Si è passati dal considerare come una vacanza il fatto di non dover andare a scuola. Ci si è accorti però in seguito di quanto impegnative erano le lezioni a distanza davanti a un computer. E doversi confrontare con giornate organizzate in maniera completamente diversa rispetto a prima.

Il contatto, il sentire la vicinanza dell’altro, la libertà di potersi muovere: abitudini di vita particolarmente rivalorizzate in un momento di completa o parziale deprivazione.

Sentimenti come frustrazione, tristezza e noia hanno invaso le giornate. E poi anche la paura vissuta in prima persona (per le notizie allarmanti che quotidianamente venivano presentate da tutti i canali di comunicazione) e quella di riflesso per il fatto di vedere i propri cari spaventati, hanno generato in questi lunghi mesi stati di ansia e di depressione.

La scuola è un osservatorio fondamentale per capire i bisogni, le potenzialità e le problematiche delle nuove generazioni. E, assieme alla famiglia, pur tra tanti imprevisti e interrogativi, in questa emergenza si è fatta carico di lavorare in prima linea per garantire il successo formativo dei bambini, escogitando metodi e procedimenti e studiando soluzioni alle numerose questioni inedite presentatisi.

Laboratori di alfabetizzazione emotiva

All’Istituto “Maria Ausiliatrice” di Biancavilla, le classi Quarta e Quinta hanno affrontato in questi mesi, caratterizzati a livello mondiale dalla pandemia da Coronavirus, il tema delle “Emozioni”. Organizzati veri e propri laboratori di alfabetizzazione emotiva. Messe in pratica le conoscenze derivanti dalle recenti “teorie sulla pluralità delle intelligenze” che prevedono diversità di ritmi, modi di acquisire e di organizzare i concetti, di costruire la realtà. Ogni bimbo (o meglio, ogni uomo) cresce e si forma seguendo i propri percorsi che non sono mai identici a quelli di un altro.
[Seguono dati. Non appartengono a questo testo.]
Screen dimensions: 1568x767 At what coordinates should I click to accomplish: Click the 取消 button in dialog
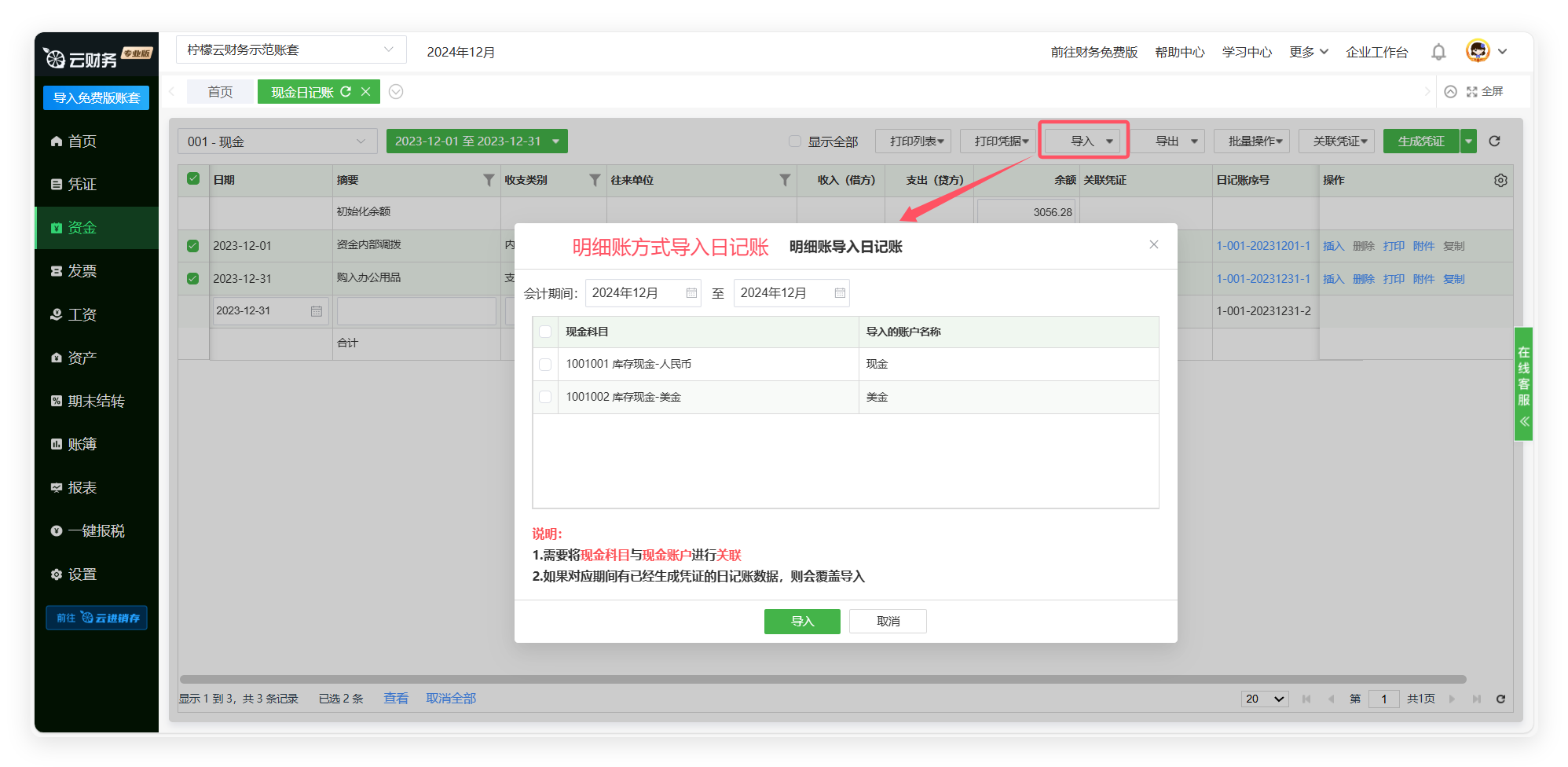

Ora, al termine dell’Anno scolastico, per concludere le attività, nel pieno rispetto delle norme anticovid vigenti, è stato organizzato un incontro. Alunni, insegnanti e familiari si sono incontrati e dove sono stati presentati quei percorsi laboratoriali attivi, inclusivi e partecipativi che hanno avuto luogo durante quest’anno.

I bambini hanno presentato le attività svolte sulle emozioni primarie alle quali hanno lavorato a scuola e in famiglia. Si sono rivelate tanto utili nell’affrontare le difficoltà emotive di questo difficile momento.

La tristezza, la rabbia, la paura, lo stupore, il disgusto e la gioia. Sono state descritte con disegni, scenette, dialoghi e canti. Tutto preparato nel corso dei mesi: ha aiutato a capire, gestire e manifestare le emozioni che colorano la nostra vita e quella degli altri.

Adesso, cari bambini, buone vacanze a tutti, auspicando che i prossimi mesi possano consentire quelle aperture di cui ognuno necessita. E possano permettere quelle relazioni di cui nessuno può fare a meno. Anche se ancora i vostri sorrisi dovranno essere nascosti dalle mascherine, i vostri occhi non potranno fare a meno di esprimere quella speranza di cui tutti abbiamo bisogno.